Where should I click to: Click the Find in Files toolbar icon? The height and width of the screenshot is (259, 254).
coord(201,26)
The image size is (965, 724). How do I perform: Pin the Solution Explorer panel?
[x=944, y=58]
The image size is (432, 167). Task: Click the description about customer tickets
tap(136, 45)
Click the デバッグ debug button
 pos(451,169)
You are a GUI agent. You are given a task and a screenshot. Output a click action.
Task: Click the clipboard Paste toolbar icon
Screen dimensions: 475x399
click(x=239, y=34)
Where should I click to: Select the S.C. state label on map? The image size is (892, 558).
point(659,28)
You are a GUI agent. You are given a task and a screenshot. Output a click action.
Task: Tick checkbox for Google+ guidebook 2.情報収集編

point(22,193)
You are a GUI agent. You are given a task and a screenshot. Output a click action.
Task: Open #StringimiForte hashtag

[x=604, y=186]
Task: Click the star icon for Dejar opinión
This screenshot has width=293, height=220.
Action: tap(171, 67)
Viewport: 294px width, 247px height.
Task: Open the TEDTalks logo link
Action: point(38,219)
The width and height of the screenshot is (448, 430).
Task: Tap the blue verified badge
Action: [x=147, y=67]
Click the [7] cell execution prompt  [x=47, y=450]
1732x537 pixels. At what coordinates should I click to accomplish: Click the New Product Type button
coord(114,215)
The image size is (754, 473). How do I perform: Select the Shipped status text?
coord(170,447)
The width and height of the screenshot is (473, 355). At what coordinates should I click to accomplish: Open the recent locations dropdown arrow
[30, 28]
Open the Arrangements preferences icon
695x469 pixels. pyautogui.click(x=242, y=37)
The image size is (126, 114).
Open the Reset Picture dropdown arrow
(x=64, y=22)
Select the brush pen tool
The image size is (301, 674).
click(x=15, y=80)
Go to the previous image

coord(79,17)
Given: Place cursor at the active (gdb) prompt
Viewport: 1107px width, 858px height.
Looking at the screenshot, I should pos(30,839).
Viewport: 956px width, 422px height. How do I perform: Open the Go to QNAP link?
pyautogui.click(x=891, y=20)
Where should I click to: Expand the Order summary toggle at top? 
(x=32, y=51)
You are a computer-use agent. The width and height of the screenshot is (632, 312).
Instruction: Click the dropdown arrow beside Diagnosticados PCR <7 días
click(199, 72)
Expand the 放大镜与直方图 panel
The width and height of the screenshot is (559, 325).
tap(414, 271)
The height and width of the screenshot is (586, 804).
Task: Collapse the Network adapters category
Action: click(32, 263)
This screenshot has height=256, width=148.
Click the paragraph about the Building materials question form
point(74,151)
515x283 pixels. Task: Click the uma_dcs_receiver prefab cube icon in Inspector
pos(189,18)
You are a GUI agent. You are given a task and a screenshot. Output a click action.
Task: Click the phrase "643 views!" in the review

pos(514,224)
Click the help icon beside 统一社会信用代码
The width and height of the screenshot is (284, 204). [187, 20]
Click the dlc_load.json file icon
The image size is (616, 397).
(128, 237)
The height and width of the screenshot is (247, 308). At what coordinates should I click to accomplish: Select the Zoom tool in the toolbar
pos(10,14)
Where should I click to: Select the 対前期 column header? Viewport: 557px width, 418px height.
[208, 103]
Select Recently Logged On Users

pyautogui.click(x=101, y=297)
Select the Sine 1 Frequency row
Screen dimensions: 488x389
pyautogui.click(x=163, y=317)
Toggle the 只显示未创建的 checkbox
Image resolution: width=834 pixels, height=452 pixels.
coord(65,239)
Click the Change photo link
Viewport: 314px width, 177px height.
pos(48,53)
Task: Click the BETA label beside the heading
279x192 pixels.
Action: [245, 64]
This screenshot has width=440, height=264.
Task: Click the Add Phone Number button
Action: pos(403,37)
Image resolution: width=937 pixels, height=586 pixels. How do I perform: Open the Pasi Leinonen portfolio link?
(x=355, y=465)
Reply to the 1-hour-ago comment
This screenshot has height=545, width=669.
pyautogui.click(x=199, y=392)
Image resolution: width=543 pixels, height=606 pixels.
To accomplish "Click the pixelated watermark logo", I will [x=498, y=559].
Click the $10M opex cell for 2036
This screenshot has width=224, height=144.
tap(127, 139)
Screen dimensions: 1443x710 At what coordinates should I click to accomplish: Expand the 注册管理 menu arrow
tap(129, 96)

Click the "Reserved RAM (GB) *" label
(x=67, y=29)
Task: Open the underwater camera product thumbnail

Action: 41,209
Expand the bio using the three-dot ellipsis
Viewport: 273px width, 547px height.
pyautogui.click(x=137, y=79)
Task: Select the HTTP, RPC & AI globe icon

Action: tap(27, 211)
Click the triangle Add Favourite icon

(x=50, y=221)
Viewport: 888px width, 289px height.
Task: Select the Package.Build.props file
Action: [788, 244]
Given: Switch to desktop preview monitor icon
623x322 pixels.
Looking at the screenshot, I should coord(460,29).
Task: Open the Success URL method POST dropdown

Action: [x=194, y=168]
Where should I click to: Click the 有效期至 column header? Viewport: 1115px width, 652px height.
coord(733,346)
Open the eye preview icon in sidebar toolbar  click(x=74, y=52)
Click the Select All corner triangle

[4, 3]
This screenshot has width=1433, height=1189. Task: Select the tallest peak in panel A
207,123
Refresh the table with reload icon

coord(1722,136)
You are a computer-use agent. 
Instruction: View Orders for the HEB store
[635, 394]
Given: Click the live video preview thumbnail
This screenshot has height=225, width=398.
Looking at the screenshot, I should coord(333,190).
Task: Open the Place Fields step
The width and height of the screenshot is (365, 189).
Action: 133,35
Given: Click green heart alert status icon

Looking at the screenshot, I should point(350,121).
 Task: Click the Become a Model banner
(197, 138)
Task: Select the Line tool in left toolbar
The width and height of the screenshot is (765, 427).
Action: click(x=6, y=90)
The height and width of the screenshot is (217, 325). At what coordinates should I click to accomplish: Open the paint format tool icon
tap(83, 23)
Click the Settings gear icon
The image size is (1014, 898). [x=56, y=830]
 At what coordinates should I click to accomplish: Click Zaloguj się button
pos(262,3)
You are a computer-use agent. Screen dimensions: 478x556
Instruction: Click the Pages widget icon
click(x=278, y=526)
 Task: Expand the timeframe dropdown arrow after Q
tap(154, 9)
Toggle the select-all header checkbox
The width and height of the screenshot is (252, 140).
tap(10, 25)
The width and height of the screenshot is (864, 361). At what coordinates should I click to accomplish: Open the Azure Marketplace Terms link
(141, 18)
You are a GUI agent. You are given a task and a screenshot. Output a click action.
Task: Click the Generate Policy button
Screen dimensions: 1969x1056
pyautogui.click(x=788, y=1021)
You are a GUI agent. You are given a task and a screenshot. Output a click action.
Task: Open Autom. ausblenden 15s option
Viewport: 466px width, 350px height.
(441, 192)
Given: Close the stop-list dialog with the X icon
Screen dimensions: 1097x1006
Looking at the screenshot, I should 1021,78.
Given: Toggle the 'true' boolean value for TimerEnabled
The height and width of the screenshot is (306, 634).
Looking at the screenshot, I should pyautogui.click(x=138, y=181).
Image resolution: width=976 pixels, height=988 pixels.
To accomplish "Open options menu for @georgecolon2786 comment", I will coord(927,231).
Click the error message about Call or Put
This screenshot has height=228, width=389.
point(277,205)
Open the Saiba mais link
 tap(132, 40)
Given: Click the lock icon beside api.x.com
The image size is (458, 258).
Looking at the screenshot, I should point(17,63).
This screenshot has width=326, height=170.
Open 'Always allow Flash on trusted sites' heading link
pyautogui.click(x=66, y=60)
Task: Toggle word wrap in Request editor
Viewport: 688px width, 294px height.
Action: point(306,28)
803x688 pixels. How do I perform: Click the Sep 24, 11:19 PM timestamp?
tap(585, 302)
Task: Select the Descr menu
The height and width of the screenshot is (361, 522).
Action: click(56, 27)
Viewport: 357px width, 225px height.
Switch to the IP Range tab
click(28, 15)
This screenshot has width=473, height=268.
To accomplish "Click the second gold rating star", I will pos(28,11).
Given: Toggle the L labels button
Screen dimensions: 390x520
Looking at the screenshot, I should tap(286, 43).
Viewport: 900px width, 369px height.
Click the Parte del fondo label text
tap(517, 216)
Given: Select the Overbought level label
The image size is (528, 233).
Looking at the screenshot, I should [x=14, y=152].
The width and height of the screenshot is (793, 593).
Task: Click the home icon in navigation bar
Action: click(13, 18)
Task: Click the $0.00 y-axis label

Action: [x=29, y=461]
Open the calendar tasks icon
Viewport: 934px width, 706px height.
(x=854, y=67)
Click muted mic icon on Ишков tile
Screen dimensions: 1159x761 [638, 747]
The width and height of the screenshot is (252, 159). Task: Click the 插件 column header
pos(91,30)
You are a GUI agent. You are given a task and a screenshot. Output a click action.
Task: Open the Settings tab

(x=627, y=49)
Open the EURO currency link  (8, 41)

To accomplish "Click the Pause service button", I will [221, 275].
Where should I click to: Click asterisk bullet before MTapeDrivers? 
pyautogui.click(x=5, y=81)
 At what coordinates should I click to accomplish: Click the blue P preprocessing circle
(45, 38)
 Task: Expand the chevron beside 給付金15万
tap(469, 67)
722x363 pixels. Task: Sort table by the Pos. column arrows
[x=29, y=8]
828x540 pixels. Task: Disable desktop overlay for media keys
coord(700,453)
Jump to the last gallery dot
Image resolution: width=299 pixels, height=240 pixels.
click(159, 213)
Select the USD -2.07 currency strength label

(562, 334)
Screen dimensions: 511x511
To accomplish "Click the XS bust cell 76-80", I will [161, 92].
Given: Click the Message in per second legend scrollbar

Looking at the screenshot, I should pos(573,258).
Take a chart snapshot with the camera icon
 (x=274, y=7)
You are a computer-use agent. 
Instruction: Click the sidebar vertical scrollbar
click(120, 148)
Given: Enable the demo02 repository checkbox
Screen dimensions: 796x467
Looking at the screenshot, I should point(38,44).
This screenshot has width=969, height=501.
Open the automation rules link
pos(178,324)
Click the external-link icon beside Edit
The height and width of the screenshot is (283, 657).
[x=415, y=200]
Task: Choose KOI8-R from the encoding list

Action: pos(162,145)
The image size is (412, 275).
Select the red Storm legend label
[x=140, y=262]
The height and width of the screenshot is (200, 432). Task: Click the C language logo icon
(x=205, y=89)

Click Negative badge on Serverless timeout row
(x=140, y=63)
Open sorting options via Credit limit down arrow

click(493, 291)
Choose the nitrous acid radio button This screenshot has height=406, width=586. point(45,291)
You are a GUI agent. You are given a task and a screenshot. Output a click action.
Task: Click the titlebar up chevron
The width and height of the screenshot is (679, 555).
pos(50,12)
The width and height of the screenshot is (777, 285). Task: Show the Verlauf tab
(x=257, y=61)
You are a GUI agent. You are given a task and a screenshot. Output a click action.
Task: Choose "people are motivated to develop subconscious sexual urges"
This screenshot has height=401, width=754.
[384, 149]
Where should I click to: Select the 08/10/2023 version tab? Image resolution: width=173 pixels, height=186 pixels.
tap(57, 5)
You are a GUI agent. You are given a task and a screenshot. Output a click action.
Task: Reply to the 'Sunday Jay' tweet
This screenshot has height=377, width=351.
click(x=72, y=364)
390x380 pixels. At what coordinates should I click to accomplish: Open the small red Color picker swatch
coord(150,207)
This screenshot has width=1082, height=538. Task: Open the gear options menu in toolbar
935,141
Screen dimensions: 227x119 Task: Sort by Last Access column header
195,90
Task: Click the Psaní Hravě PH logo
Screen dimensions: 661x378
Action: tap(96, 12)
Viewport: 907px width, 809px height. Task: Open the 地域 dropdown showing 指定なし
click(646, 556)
----
§ WORK ITEM: The first line of the entries above marks where to begin; repeat each line exactly through the one that contains "Task: Click the star icon for Dejar opinión", and include that line.

§ TASK ANSWER:
Where should I click to: Click the Find in Files toolbar icon? The height and width of the screenshot is (259, 254).
coord(201,26)
The image size is (965, 724). How do I perform: Pin the Solution Explorer panel?
[x=944, y=58]
The image size is (432, 167). Task: Click the description about customer tickets
tap(136, 45)
Click the デバッグ debug button
 pos(451,169)
You are a GUI agent. You are given a task and a screenshot. Output a click action.
Task: Click the clipboard Paste toolbar icon
Screen dimensions: 475x399
click(x=239, y=34)
Where should I click to: Select the S.C. state label on map? The image size is (892, 558).
point(659,28)
You are a GUI agent. You are given a task and a screenshot. Output a click action.
Task: Tick checkbox for Google+ guidebook 2.情報収集編

point(22,193)
You are a GUI agent. You are given a task and a screenshot. Output a click action.
Task: Open #StringimiForte hashtag

[x=604, y=186]
Task: Click the star icon for Dejar opinión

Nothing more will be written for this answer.